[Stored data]
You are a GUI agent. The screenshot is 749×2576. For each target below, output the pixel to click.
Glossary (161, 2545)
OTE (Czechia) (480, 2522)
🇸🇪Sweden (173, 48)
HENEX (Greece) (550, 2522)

**ASSIGNED TASK:** Reproduce the whole of the records exactly, so that no line differs from the source above.

**OUTPUT FOR THIS EXERCISE:**
You are a GUI agent. The screenshot is 749×2576. For each target below, output the pixel to click.
Glossary (161, 2545)
OTE (Czechia) (480, 2522)
🇸🇪Sweden (173, 48)
HENEX (Greece) (550, 2522)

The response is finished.